■ Rows ■

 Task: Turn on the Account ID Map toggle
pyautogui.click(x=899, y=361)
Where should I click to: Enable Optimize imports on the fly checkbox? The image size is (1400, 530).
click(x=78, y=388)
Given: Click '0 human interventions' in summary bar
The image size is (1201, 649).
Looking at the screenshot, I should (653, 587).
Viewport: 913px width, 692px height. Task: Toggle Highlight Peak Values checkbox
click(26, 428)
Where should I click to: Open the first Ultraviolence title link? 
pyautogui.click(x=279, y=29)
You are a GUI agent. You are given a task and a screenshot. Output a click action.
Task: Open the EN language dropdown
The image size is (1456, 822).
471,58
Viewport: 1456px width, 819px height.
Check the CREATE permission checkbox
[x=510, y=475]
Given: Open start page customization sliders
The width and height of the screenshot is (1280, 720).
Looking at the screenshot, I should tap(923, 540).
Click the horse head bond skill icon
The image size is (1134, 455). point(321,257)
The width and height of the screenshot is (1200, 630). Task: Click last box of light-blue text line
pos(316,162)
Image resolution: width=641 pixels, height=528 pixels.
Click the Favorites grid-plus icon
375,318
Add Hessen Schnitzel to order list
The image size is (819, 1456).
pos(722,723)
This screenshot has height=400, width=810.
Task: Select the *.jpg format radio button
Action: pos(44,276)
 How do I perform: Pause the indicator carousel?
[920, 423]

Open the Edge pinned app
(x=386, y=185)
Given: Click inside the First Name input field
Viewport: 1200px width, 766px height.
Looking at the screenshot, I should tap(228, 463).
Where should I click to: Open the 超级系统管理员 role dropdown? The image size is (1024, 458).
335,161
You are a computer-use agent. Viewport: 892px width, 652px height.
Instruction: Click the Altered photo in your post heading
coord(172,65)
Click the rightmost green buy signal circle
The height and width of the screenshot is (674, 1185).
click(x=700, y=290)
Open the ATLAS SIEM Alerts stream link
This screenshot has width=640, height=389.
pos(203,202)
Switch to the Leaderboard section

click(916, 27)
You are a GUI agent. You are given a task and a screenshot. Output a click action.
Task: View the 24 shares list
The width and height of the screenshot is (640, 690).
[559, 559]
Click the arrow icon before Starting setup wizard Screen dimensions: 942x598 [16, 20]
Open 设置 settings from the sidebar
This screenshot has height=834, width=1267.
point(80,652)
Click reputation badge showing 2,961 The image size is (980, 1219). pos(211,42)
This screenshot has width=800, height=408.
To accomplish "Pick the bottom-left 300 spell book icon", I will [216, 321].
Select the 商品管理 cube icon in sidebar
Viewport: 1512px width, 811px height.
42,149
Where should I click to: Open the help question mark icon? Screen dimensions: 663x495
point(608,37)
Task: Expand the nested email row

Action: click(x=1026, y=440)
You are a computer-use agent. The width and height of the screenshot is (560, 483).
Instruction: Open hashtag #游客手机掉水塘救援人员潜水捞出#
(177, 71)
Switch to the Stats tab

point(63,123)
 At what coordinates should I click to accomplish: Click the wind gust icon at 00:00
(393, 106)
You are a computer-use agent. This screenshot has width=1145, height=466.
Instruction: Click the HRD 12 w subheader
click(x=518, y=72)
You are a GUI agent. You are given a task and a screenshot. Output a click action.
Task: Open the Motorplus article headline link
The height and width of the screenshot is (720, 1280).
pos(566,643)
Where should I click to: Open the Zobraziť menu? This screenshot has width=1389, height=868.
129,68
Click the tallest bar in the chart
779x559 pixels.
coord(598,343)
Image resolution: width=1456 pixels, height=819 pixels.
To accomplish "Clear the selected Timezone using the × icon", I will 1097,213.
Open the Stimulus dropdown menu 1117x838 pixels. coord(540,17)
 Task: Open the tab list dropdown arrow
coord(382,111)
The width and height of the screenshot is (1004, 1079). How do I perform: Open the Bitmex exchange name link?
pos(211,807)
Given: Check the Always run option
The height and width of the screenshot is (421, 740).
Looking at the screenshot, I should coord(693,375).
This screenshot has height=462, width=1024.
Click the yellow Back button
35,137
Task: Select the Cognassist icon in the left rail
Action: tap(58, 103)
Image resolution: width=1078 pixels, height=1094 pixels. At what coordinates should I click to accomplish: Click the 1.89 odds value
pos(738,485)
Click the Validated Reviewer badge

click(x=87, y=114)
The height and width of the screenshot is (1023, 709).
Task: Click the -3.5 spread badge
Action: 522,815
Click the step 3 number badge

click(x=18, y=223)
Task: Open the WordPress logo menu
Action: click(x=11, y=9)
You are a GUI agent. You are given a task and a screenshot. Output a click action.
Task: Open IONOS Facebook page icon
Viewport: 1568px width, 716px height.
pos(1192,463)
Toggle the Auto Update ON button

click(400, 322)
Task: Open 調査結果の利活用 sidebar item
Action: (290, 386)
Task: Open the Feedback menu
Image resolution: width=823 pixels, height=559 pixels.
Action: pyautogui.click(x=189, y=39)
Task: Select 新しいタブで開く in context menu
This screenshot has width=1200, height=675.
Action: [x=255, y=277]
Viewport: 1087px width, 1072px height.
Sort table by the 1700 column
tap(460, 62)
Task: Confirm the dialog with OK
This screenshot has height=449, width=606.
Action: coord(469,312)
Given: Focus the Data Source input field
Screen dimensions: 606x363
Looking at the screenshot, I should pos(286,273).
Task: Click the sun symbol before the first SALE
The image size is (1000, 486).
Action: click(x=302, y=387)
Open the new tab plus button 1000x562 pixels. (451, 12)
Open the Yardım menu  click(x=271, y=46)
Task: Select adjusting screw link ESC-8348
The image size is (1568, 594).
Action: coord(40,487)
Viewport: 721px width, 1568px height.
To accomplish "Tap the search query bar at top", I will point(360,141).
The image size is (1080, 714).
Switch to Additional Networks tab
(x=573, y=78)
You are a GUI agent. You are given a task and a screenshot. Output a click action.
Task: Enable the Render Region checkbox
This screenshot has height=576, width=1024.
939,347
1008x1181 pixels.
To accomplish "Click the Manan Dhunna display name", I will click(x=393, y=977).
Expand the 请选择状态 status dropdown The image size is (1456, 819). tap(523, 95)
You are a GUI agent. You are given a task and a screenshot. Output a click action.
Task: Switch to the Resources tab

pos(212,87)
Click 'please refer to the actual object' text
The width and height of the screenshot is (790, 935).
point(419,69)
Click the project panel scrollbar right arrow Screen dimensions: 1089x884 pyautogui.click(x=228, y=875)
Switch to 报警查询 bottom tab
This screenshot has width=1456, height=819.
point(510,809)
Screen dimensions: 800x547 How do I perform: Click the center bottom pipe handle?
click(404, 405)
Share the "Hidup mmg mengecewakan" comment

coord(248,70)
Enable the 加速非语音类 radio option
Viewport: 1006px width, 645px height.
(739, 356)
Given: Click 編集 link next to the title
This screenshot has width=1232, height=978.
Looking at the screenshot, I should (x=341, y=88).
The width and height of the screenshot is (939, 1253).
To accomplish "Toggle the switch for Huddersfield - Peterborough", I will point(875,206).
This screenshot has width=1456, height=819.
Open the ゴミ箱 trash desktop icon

■ Exercise details ■
Render every line of the rows above as a JSON list of strings, one string per line, leaving out blank lines.

■ Task response ■
[
  " Task: Turn on the Account ID Map toggle",
  "pyautogui.click(x=899, y=361)",
  "Where should I click to: Enable Optimize imports on the fly checkbox? The image size is (1400, 530).",
  "click(x=78, y=388)",
  "Given: Click '0 human interventions' in summary bar",
  "The image size is (1201, 649).",
  "Looking at the screenshot, I should (653, 587).",
  "Viewport: 913px width, 692px height. Task: Toggle Highlight Peak Values checkbox",
  "click(26, 428)",
  "Where should I click to: Open the first Ultraviolence title link? ",
  "pyautogui.click(x=279, y=29)",
  "You are a GUI agent. You are given a task and a screenshot. Output a click action.",
  "Task: Open the EN language dropdown",
  "The image size is (1456, 822).",
  "471,58",
  "Viewport: 1456px width, 819px height.",
  "Check the CREATE permission checkbox",
  "[x=510, y=475]",
  "Given: Open start page customization sliders",
  "The width and height of the screenshot is (1280, 720).",
  "Looking at the screenshot, I should tap(923, 540).",
  "Click the horse head bond skill icon",
  "The image size is (1134, 455). point(321,257)",
  "The width and height of the screenshot is (1200, 630). Task: Click last box of light-blue text line",
  "pos(316,162)",
  "Image resolution: width=641 pixels, height=528 pixels.",
  "Click the Favorites grid-plus icon",
  "375,318",
  "Add Hessen Schnitzel to order list",
  "The image size is (819, 1456).",
  "pos(722,723)",
  "This screenshot has height=400, width=810.",
  "Task: Select the *.jpg format radio button",
  "Action: pos(44,276)",
  " How do I perform: Pause the indicator carousel?",
  "[920, 423]",
  "Open the Edge pinned app",
  "(x=386, y=185)",
  "Given: Click inside the First Name input field",
  "Viewport: 1200px width, 766px height.",
  "Looking at the screenshot, I should tap(228, 463).",
  "Where should I click to: Open the 超级系统管理员 role dropdown? The image size is (1024, 458).",
  "335,161",
  "You are a computer-use agent. Viewport: 892px width, 652px height.",
  "Instruction: Click the Altered photo in your post heading",
  "coord(172,65)",
  "Click the rightmost green buy signal circle",
  "The height and width of the screenshot is (674, 1185).",
  "click(x=700, y=290)",
  "Open the ATLAS SIEM Alerts stream link",
  "This screenshot has width=640, height=389.",
  "pos(203,202)",
  "Switch to the Leaderboard section",
  "click(916, 27)",
  "You are a GUI agent. You are given a task and a screenshot. Output a click action.",
  "Task: View the 24 shares list",
  "The width and height of the screenshot is (640, 690).",
  "[559, 559]",
  "Click the arrow icon before Starting setup wizard Screen dimensions: 942x598 [16, 20]",
  "Open 设置 settings from the sidebar",
  "This screenshot has height=834, width=1267.",
  "point(80,652)",
  "Click reputation badge showing 2,961 The image size is (980, 1219). pos(211,42)",
  "This screenshot has width=800, height=408.",
  "To accomplish \"Pick the bottom-left 300 spell book icon\", I will [216, 321].",
  "Select the 商品管理 cube icon in sidebar",
  "Viewport: 1512px width, 811px height.",
  "42,149",
  "Where should I click to: Open the help question mark icon? Screen dimensions: 663x495",
  "point(608,37)",
  "Task: Expand the nested email row",
  "Action: click(x=1026, y=440)",
  "You are a computer-use agent. The width and height of the screenshot is (560, 483).",
  "Instruction: Open hashtag #游客手机掉水塘救援人员潜水捞出#",
  "(177, 71)",
  "Switch to the Stats tab",
  "point(63,123)",
  " At what coordinates should I click to accomplish: Click the wind gust icon at 00:00",
  "(393, 106)",
  "You are a computer-use agent. This screenshot has width=1145, height=466.",
  "Instruction: Click the HRD 12 w subheader",
  "click(x=518, y=72)",
  "You are a GUI agent. You are given a task and a screenshot. Output a click action.",
  "Task: Open the Motorplus article headline link",
  "The height and width of the screenshot is (720, 1280).",
  "pos(566,643)",
  "Where should I click to: Open the Zobraziť menu? This screenshot has width=1389, height=868.",
  "129,68",
  "Click the tallest bar in the chart",
  "779x559 pixels.",
  "coord(598,343)",
  "Image resolution: width=1456 pixels, height=819 pixels.",
  "To accomplish \"Clear the selected Timezone using the × icon\", I will 1097,213.",
  "Open the Stimulus dropdown menu 1117x838 pixels. coord(540,17)",
  " Task: Open the tab list dropdown arrow",
  "coord(382,111)",
  "The width and height of the screenshot is (1004, 1079). How do I perform: Open the Bitmex exchange name link?",
  "pos(211,807)",
  "Given: Check the Always run option",
  "The height and width of the screenshot is (421, 740).",
  "Looking at the screenshot, I should coord(693,375).",
  "This screenshot has height=462, width=1024.",
  "Click the yellow Back button",
  "35,137",
  "Task: Select the Cognassist icon in the left rail",
  "Action: tap(58, 103)",
  "Image resolution: width=1078 pixels, height=1094 pixels. At what coordinates should I click to accomplish: Click the 1.89 odds value",
  "pos(738,485)",
  "Click the Validated Reviewer badge",
  "click(x=87, y=114)",
  "The height and width of the screenshot is (1023, 709).",
  "Task: Click the -3.5 spread badge",
  "Action: 522,815",
  "Click the step 3 number badge",
  "click(x=18, y=223)",
  "Task: Open the WordPress logo menu",
  "Action: click(x=11, y=9)",
  "You are a GUI agent. You are given a task and a screenshot. Output a click action.",
  "Task: Open IONOS Facebook page icon",
  "Viewport: 1568px width, 716px height.",
  "pos(1192,463)",
  "Toggle the Auto Update ON button",
  "click(400, 322)",
  "Task: Open 調査結果の利活用 sidebar item",
  "Action: (290, 386)",
  "Task: Open the Feedback menu",
  "Image resolution: width=823 pixels, height=559 pixels.",
  "Action: pyautogui.click(x=189, y=39)",
  "Task: Select 新しいタブで開く in context menu",
  "This screenshot has width=1200, height=675.",
  "Action: [x=255, y=277]",
  "Viewport: 1087px width, 1072px height.",
  "Sort table by the 1700 column",
  "tap(460, 62)",
  "Task: Confirm the dialog with OK",
  "This screenshot has height=449, width=606.",
  "Action: coord(469,312)",
  "Given: Focus the Data Source input field",
  "Screen dimensions: 606x363",
  "Looking at the screenshot, I should pos(286,273).",
  "Task: Click the sun symbol before the first SALE",
  "The image size is (1000, 486).",
  "Action: click(x=302, y=387)",
  "Open the new tab plus button 1000x562 pixels. (451, 12)",
  "Open the Yardım menu  click(x=271, y=46)",
  "Task: Select adjusting screw link ESC-8348",
  "The image size is (1568, 594).",
  "Action: coord(40,487)",
  "Viewport: 721px width, 1568px height.",
  "To accomplish \"Tap the search query bar at top\", I will point(360,141).",
  "The image size is (1080, 714).",
  "Switch to Additional Networks tab",
  "(x=573, y=78)",
  "You are a GUI agent. You are given a task and a screenshot. Output a click action.",
  "Task: Enable the Render Region checkbox",
  "This screenshot has height=576, width=1024.",
  "939,347",
  "1008x1181 pixels.",
  "To accomplish \"Click the Manan Dhunna display name\", I will click(x=393, y=977).",
  "Expand the 请选择状态 status dropdown The image size is (1456, 819). tap(523, 95)",
  "You are a GUI agent. You are given a task and a screenshot. Output a click action.",
  "Task: Switch to the Resources tab",
  "pos(212,87)",
  "Click 'please refer to the actual object' text",
  "The width and height of the screenshot is (790, 935).",
  "point(419,69)",
  "Click the project panel scrollbar right arrow Screen dimensions: 1089x884 pyautogui.click(x=228, y=875)",
  "Switch to 报警查询 bottom tab",
  "This screenshot has width=1456, height=819.",
  "point(510,809)",
  "Screen dimensions: 800x547 How do I perform: Click the center bottom pipe handle?",
  "click(404, 405)",
  "Share the \"Hidup mmg mengecewakan\" comment",
  "coord(248,70)",
  "Enable the 加速非语音类 radio option",
  "Viewport: 1006px width, 645px height.",
  "(739, 356)",
  "Given: Click 編集 link next to the title",
  "This screenshot has width=1232, height=978.",
  "Looking at the screenshot, I should (x=341, y=88).",
  "The width and height of the screenshot is (939, 1253).",
  "To accomplish \"Toggle the switch for Huddersfield - Peterborough\", I will point(875,206).",
  "This screenshot has width=1456, height=819.",
  "Open the ゴミ箱 trash desktop icon"
]